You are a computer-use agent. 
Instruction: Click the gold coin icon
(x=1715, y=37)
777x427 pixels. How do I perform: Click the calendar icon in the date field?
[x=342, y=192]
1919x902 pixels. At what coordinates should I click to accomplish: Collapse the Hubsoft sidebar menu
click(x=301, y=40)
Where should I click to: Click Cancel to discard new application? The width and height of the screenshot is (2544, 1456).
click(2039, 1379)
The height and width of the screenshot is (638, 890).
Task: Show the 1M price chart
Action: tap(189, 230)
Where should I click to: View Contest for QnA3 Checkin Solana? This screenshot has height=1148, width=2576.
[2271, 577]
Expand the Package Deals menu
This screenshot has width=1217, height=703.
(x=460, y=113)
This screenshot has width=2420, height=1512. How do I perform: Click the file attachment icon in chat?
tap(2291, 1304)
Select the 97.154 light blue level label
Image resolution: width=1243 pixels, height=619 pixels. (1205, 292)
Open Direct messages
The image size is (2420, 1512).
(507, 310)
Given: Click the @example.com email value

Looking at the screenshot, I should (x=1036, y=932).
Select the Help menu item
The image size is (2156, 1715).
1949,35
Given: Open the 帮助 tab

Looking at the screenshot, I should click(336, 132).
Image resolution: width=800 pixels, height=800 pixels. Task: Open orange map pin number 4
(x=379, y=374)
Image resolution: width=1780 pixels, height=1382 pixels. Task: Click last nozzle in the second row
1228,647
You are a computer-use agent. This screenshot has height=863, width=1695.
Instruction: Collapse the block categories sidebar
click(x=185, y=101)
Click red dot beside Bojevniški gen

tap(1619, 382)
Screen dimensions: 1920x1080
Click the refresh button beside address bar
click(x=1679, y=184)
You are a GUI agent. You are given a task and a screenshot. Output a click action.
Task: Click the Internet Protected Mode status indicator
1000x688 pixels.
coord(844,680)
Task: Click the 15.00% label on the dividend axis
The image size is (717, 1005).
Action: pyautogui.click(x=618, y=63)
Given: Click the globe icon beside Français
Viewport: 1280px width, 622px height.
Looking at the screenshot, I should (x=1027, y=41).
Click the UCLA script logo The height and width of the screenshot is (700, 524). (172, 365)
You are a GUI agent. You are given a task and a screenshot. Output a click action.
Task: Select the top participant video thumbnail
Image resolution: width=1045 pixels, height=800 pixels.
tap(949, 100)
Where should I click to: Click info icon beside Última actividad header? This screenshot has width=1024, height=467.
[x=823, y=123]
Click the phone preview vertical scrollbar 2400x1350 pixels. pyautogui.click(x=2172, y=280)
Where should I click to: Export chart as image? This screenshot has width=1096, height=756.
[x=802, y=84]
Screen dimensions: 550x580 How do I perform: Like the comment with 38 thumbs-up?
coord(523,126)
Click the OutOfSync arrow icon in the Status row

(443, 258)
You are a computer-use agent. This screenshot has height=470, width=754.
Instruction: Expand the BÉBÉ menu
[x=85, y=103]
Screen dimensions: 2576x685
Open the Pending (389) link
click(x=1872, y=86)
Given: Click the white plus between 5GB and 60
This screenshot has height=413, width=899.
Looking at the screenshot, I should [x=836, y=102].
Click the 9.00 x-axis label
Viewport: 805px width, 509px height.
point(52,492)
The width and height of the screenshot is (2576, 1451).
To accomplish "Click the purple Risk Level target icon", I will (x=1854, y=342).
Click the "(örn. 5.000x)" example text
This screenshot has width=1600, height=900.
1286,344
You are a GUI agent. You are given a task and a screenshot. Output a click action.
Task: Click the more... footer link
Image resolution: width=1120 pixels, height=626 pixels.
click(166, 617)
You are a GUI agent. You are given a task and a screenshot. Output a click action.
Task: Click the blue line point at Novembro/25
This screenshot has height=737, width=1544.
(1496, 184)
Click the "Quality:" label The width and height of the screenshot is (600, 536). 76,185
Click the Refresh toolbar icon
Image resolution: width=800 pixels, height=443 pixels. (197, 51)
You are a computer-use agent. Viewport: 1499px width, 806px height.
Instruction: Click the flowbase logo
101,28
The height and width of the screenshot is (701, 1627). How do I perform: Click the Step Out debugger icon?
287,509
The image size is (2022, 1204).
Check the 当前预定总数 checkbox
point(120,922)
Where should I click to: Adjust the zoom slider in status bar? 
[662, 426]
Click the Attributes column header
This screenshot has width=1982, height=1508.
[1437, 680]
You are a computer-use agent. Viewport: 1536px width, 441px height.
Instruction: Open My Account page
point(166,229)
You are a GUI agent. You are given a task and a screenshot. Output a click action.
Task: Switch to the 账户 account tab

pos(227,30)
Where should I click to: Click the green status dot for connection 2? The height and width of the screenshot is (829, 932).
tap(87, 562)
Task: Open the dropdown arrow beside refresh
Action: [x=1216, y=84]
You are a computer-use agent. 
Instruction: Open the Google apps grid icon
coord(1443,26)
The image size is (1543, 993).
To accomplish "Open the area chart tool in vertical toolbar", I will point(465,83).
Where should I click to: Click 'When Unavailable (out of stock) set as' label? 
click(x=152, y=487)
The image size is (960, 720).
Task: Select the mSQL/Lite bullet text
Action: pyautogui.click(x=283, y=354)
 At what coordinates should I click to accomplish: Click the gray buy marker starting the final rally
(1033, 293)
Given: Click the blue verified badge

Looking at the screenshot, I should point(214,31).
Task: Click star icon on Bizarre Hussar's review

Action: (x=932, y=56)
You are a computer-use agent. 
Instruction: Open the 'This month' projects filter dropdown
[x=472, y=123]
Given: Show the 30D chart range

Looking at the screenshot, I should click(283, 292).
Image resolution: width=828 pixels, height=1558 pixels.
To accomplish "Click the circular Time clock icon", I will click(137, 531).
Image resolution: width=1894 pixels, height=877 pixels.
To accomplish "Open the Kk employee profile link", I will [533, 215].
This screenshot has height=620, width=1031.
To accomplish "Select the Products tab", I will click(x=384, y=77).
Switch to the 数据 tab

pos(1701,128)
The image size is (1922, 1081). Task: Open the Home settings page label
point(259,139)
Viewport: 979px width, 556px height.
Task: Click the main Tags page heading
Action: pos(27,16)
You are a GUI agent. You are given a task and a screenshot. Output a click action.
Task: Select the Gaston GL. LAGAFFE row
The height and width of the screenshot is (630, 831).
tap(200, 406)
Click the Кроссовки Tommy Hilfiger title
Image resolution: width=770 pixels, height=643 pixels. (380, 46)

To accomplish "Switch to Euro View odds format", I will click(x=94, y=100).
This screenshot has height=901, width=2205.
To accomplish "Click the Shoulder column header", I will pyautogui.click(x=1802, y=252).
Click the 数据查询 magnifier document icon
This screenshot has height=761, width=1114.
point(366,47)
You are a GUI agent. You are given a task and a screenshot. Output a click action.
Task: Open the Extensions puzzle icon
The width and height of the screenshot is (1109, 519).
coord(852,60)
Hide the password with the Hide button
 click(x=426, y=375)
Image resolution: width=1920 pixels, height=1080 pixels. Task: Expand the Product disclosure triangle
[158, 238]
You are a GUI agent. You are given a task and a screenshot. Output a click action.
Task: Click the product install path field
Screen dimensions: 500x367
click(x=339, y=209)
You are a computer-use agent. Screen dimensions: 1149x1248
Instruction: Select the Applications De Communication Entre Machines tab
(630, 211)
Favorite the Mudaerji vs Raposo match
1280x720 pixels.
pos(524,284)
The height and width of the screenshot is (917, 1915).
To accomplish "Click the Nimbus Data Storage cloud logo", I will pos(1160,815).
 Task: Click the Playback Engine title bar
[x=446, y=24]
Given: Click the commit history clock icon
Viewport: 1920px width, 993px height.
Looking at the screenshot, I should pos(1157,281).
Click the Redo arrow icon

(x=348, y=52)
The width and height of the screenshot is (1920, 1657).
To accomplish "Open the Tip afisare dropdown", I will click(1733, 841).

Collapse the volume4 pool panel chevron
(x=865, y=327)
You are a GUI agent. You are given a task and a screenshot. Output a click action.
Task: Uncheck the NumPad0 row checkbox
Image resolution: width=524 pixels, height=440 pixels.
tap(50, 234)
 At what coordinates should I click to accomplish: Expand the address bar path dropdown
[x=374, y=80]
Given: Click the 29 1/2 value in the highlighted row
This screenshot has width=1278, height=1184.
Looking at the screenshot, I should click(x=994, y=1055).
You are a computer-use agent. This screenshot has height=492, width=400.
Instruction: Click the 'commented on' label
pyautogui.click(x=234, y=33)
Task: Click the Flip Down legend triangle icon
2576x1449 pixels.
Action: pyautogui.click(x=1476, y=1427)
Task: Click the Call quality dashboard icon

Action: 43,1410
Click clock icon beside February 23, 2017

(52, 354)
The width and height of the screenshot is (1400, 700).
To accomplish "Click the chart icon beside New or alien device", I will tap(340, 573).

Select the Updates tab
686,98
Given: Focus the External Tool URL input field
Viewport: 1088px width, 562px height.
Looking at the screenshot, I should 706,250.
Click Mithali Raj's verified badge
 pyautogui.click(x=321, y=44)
_ _ _ _ _
▸ Do this:
Reproduce the records verbatim from the line containing "Given: Show the 30D chart range" through the line containing "will click(137, 531).", with both of those lines included.

▸ Response for this exercise:
Given: Show the 30D chart range

Looking at the screenshot, I should click(283, 292).
Image resolution: width=828 pixels, height=1558 pixels.
To accomplish "Click the circular Time clock icon", I will click(137, 531).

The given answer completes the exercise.